Problem to work on:
Among the entries that follow, how many lines contain the string "data"? Answer with that number only.

Information shown:
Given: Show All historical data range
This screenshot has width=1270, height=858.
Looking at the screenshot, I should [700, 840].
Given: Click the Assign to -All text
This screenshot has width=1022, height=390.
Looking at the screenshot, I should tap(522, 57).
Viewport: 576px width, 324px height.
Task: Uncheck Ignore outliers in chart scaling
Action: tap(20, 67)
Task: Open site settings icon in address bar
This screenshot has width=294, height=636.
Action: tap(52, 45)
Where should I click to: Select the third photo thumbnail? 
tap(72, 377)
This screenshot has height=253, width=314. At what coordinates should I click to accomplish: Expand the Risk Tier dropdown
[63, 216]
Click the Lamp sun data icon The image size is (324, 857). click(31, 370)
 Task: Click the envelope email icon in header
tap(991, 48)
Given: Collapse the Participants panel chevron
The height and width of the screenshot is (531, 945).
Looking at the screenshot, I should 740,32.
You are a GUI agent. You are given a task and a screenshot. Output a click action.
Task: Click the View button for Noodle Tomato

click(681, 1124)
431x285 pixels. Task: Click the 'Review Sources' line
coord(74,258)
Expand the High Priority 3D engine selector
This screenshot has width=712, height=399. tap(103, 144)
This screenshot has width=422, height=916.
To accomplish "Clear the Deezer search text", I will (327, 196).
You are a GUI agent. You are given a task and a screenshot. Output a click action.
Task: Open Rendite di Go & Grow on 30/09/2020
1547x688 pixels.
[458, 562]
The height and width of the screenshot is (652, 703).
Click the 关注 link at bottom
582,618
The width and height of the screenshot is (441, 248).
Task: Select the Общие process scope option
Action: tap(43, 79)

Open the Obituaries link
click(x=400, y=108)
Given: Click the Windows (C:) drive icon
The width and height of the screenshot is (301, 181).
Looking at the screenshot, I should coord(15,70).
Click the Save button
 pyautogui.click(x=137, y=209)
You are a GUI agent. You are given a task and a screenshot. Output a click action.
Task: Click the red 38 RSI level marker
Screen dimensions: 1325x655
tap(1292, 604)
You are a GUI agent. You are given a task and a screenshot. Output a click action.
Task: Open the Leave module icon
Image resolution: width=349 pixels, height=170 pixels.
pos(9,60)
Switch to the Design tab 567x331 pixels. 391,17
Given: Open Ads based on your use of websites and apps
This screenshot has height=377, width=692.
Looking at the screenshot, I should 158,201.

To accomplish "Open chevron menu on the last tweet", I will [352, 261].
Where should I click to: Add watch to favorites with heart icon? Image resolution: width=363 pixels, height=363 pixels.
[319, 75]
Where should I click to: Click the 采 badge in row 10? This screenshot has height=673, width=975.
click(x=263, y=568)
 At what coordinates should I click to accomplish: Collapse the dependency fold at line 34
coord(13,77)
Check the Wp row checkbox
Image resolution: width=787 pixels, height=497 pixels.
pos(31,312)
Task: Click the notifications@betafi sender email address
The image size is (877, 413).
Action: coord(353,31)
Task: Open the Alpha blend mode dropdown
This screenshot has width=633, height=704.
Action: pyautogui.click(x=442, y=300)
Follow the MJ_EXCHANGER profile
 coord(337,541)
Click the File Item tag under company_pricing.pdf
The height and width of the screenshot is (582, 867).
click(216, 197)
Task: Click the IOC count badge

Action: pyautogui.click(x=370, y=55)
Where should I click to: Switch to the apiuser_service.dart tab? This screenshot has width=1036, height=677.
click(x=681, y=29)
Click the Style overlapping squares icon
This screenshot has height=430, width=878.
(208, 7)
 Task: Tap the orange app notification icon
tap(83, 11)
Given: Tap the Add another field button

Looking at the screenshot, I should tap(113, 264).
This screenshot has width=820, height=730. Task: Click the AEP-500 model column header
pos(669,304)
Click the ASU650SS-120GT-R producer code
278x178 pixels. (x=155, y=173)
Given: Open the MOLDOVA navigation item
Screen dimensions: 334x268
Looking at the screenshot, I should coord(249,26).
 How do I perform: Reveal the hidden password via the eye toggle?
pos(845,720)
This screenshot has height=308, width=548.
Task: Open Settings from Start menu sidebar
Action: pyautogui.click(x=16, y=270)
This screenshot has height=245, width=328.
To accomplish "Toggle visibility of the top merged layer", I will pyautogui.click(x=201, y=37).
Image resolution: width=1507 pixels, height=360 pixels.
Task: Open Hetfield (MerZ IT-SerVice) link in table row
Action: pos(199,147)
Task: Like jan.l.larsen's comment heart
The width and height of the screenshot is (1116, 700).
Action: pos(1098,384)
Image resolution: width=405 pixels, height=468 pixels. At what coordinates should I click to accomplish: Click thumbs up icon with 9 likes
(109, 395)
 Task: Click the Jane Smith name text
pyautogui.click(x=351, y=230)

Your response:
2